So glad you enjoyed the video!
I'm 47, divorced twice, two kids. I gave my heart to Jesus when I as 19, but never noticed radical change in my walk (very slow and gradual changes) and made countless mistakes through the years. About three months, as if I was knocked off my horse like Paul was, my faith drastically changed with a teary eyed reflection on my past 20 plus years. I re-gave my life to Christ, all of it, full surrender. Immediately, something changed in me. My desire to follow Jesus was intense, I hated my old lifestyle (all of it), I have strived and been successful at being super obedient, denying myself, praying consistently, reading scripture, etc. It has taken a whole new level and people close to me have taken notice. I feel very completely different than before. So here in lies my dilemma. I have been dating a wonderful woman for two years, she is incredible is so many ways except that her Christian faith is on par with what mine was 2 years ago, somewhat lukewarm. I'm faced with a decision on whether to stay with her or leave her. I was planning to propose to her, but now with all my recent changes, I'm beyond stressed. I am fearful to lose her, yet fearful we are not spiritually on equal joke. Welcome any advice...
What is her reaction to these changes in you? Therein lies the answer. If she's open, responding positively, even if it's a muted response, I would say there is hope. If she's responding in an aggressive or negative manner, I would say that there is no future in the relationship. Keep praying about it. Most likely the Lord has already revealed the answer to you.
@@KB-jo8ld Thank you KB, very good advice. I would say she views me like an alien took me, so that is telling alone. I will keep praying and make a decision soon, hoping for a miracle.
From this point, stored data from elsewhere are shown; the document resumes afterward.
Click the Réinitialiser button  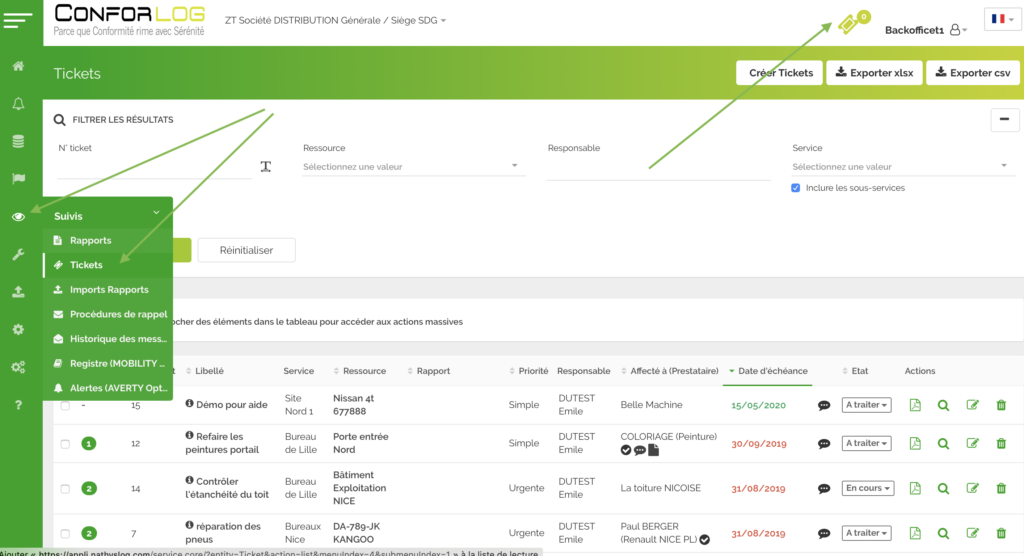tap(246, 250)
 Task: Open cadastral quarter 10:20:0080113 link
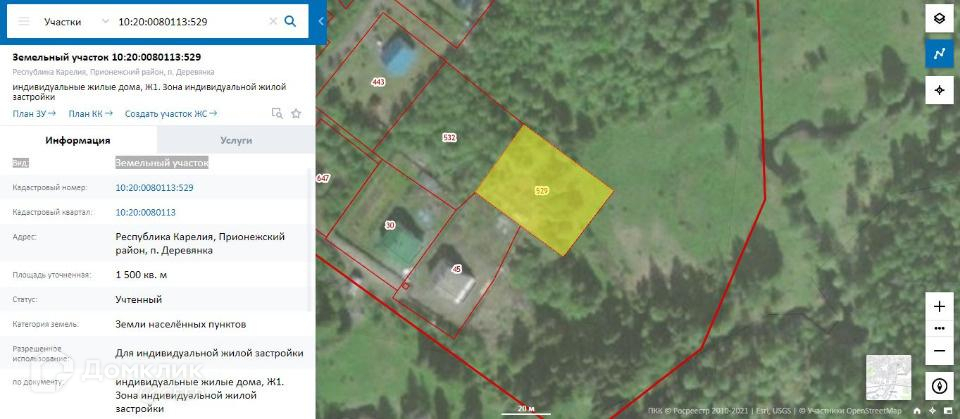pyautogui.click(x=146, y=213)
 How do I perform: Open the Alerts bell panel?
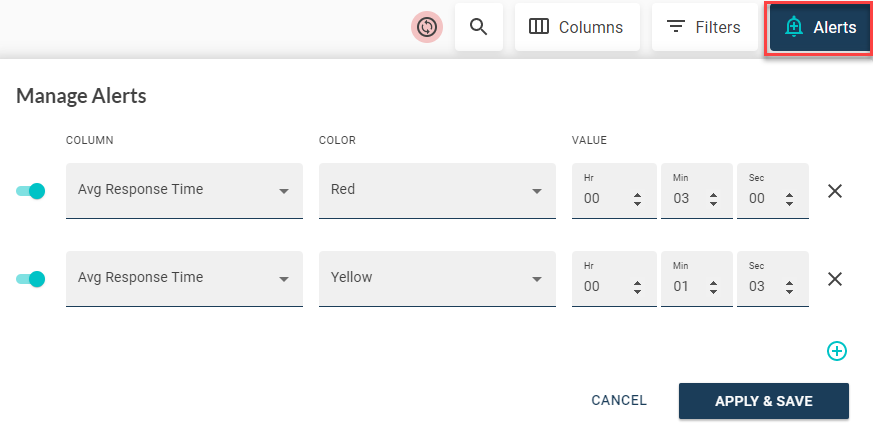[821, 27]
@@danielrblend this might also be something to fast about. One word of warning I would say: if she will be a detriment to your walk with the Lord, it's better to gouge out your eye. Painful in the short term but the Lord would bless you for it. I say that fully admitting that there are things in my life that I have yet to surrender fully. But your partner would have an ability to damage your walk like no other thing. All the best with your decision Brother :)
@KB Thank you so much, appreciate your wisdom and insight!
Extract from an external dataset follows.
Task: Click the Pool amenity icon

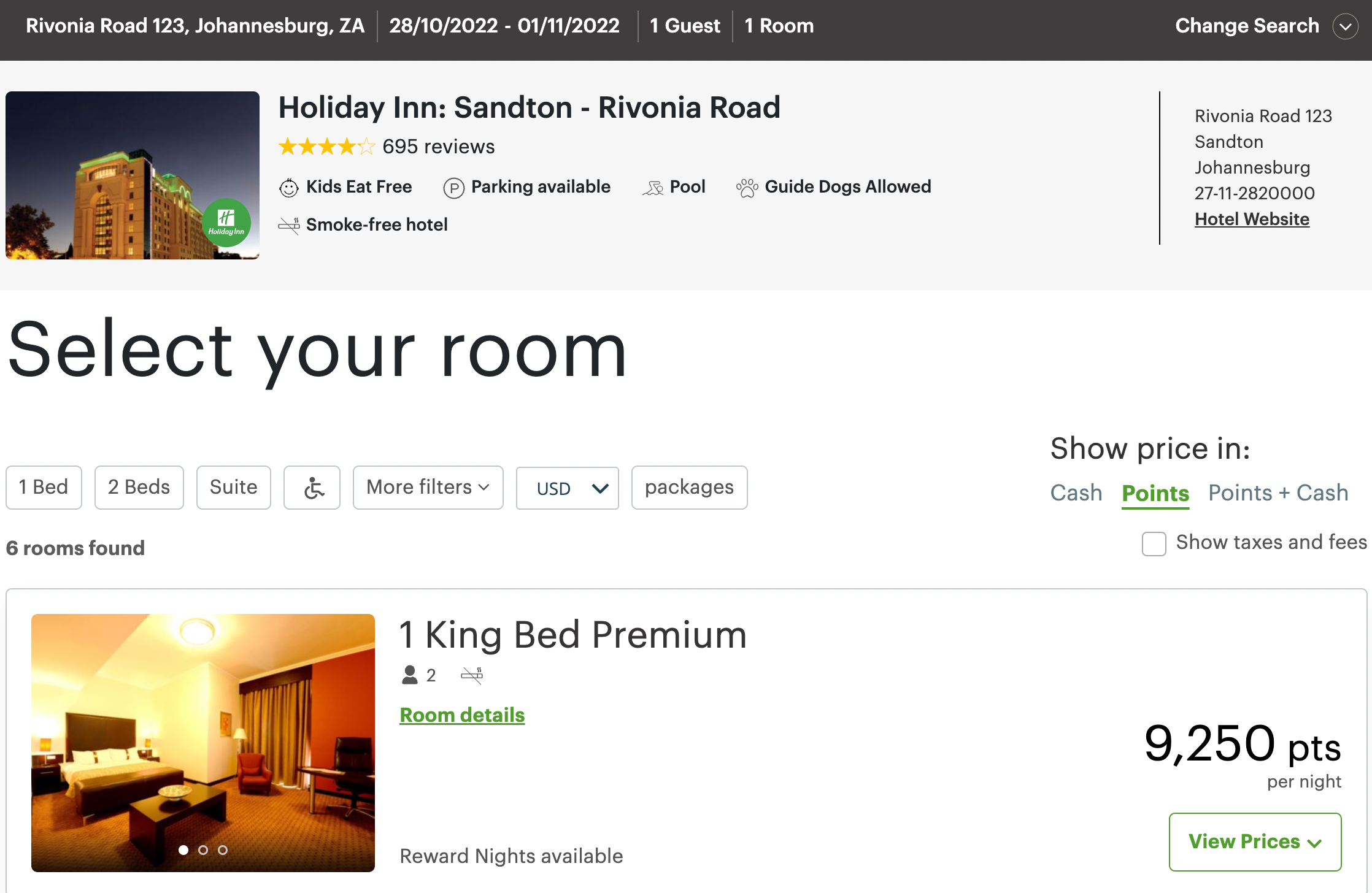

@@danielrblend any wisdom I have given you is from the Lord :) but definitely pray about it because my sinful cynical heart could be in there too. God bless you :)
Thank you, Mark! Right on time to hear this message. ❤️
God bless!
I firmly encourage to find someone attractive to you like you said. If people chose ppl like that there would be less husbands with impure gaze and wives that taint the reputation of these women that are'nt interested in their spouses.
Thank you for these advices🙏🏼
God bless! So glad you found this useful!
reality check from Holy Spirit, im stuck on #6 lol great video brother Godbless🙏✝️
God bless!
A very nice message. I am 45 years old. I never been married and also I'm an introvert. And a single mom. So it is difficult.
So much good sense and wisdom in this series of videos, loving this! Am in early 40's where previous relationships have not worked and were long term but not with Christians (I didn't think it was the issue but maybe it contributed as I've never wavered in my Christian belief...but my parents were 2 different faiths one catholic one totally different and they worked out) so I appreciate the advice here because the 'rules' other people have told me haven't worked.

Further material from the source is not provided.